I just wonder if he thinks it was worth it — Remember, he declared for Senate on May 17, 2011, and spent a good chunk of the time between then and this past Tuesday on the road. That’s taxing enough by itself, but combine that with the shit stream after the Fateful Sunday, and being the obvious public face of the campaign all the while (duh, he was the candidate), unlike yours truly, who was just an onboard hack for a fraction of that time, and it’s a wonder he didn’t gain weight like I did.
Another reason this was worth doing is that I got close enough to the figurative slaughterhouse of politics that I have suddenly gained a keen set of instincts on who to trust and who not to trust, and not just in the realm of politics. This is actually my fourth campaign as a staffer. The three previous were a Congressional campaign (won primary, lost general), another Congressional campaign (lost primary narrowly), and a third party run for U.S. Senate (no expectation to win, only real goal was to beat 2% for the third party in question to stay on the state ballot). This is the campaign that got me oh so temptingly close to real big time elected power. It is said that people like the sausage but hate the slaughterhouse. Most people’s involvement with politics is purely on the sausage consuming level — voting, and no more than superficial interaction with a political campaign. I, OTOH, almost literally watched pigs being slaughtered over these last few months.
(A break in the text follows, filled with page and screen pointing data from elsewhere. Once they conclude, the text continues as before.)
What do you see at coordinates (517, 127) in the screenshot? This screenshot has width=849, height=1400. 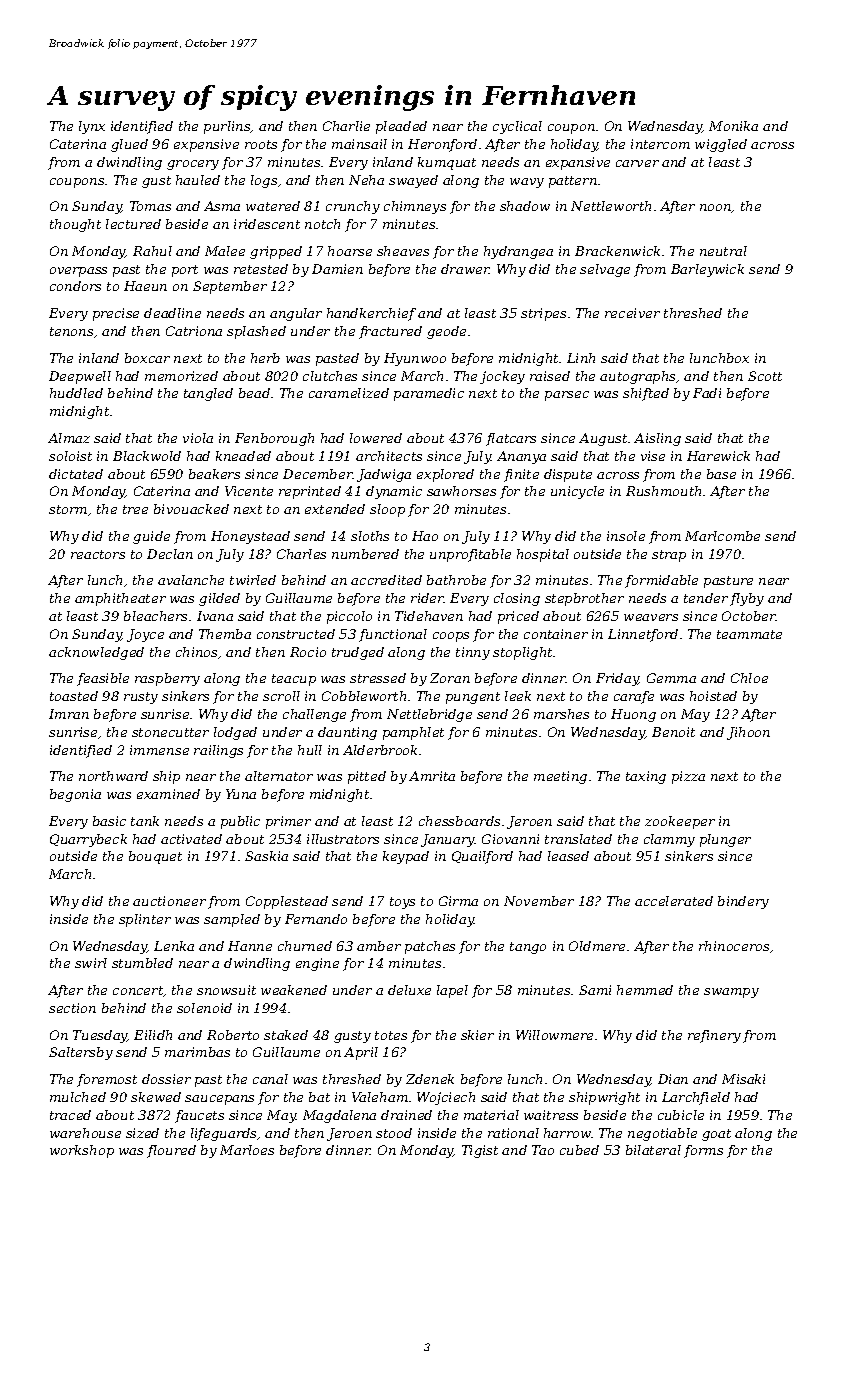 I see `cyclical` at bounding box center [517, 127].
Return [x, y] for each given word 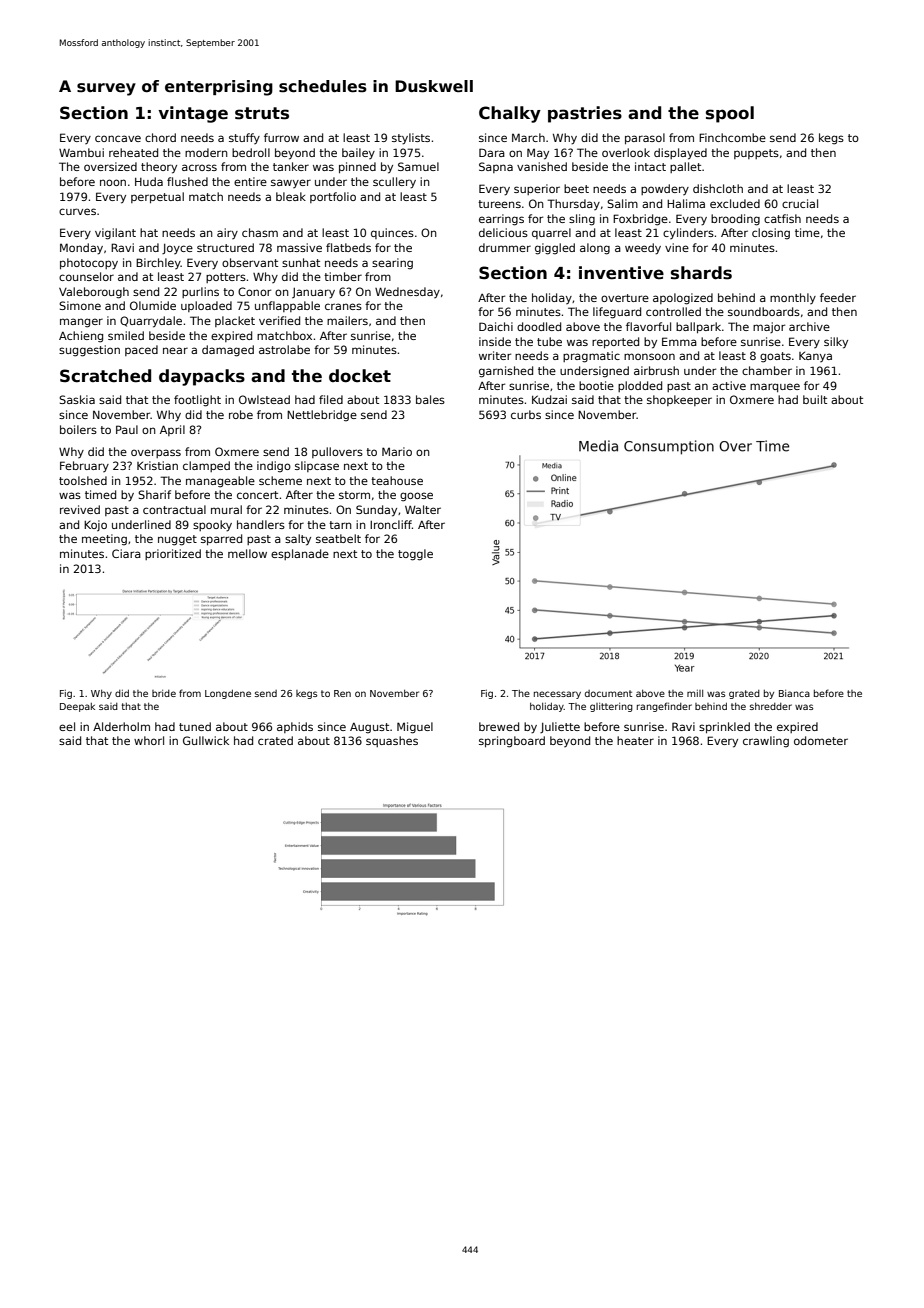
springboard [512, 742]
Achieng [81, 337]
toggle [415, 555]
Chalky [510, 114]
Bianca [794, 693]
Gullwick [206, 740]
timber [343, 276]
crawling [766, 742]
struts [262, 113]
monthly [793, 298]
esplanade [300, 554]
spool [730, 114]
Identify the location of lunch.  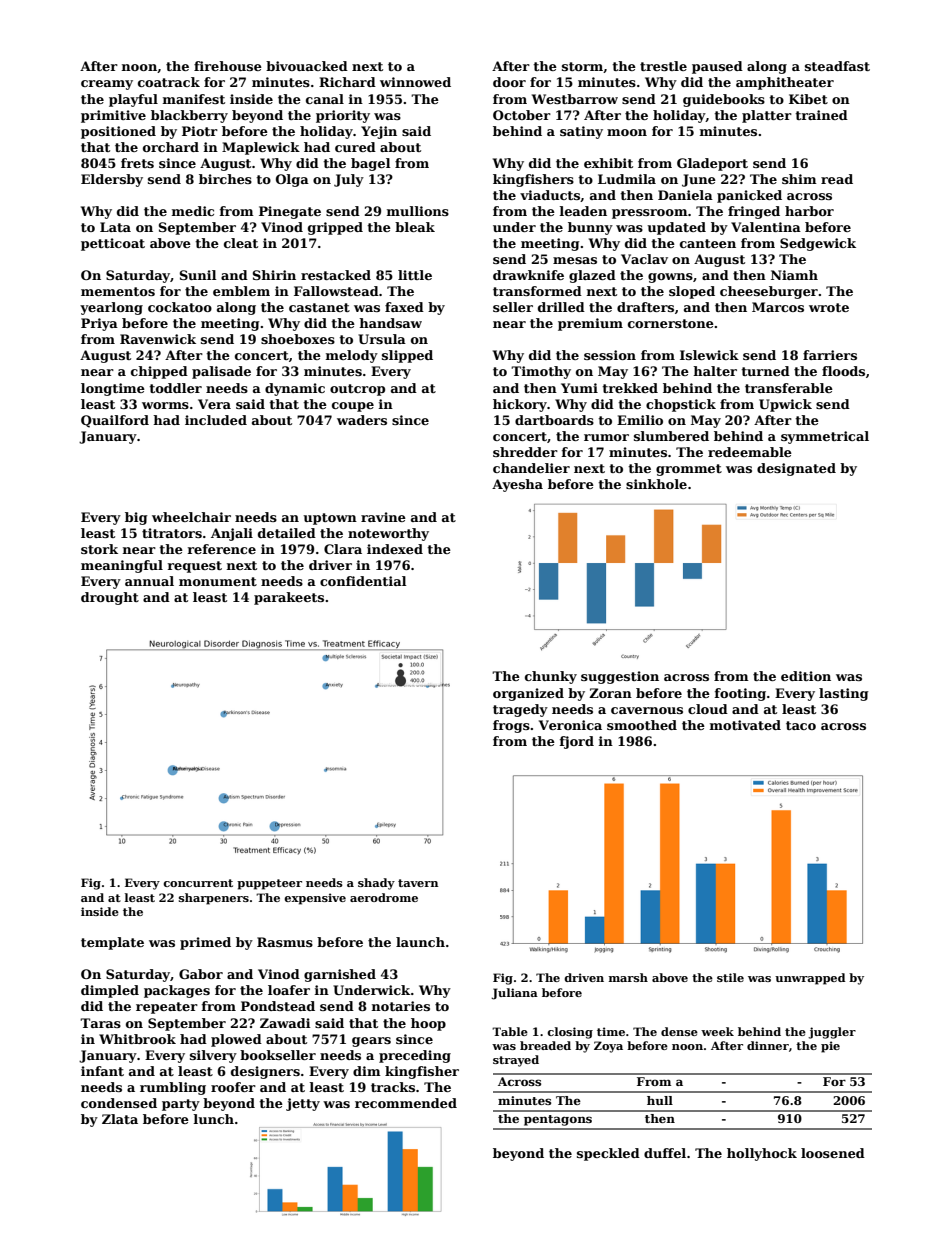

Funny, about three months ago at this time, I was making financial plans revolving around my income as a Senate staffer. Now, I’m in a real mess, because the temp agency I used in between getting axed from my year long stint managing the gas station/quickie mart chain in 2010 and early 2011 and me coming on with Todd, which did provide me with fairly steady mainly accounting work when I was with them, has suddenly become a dry well. I can and will have to collect unemployment for up to 20 weeks, but that’s it. I better hustle up some kind of job in that time.
Comment if you must, but don’t expect me to delve into everything right away. Yes, I’m spilling beans, but one bean at a time. I know some of you will try to ask me The Big Question right now, but I won’t answer it right now.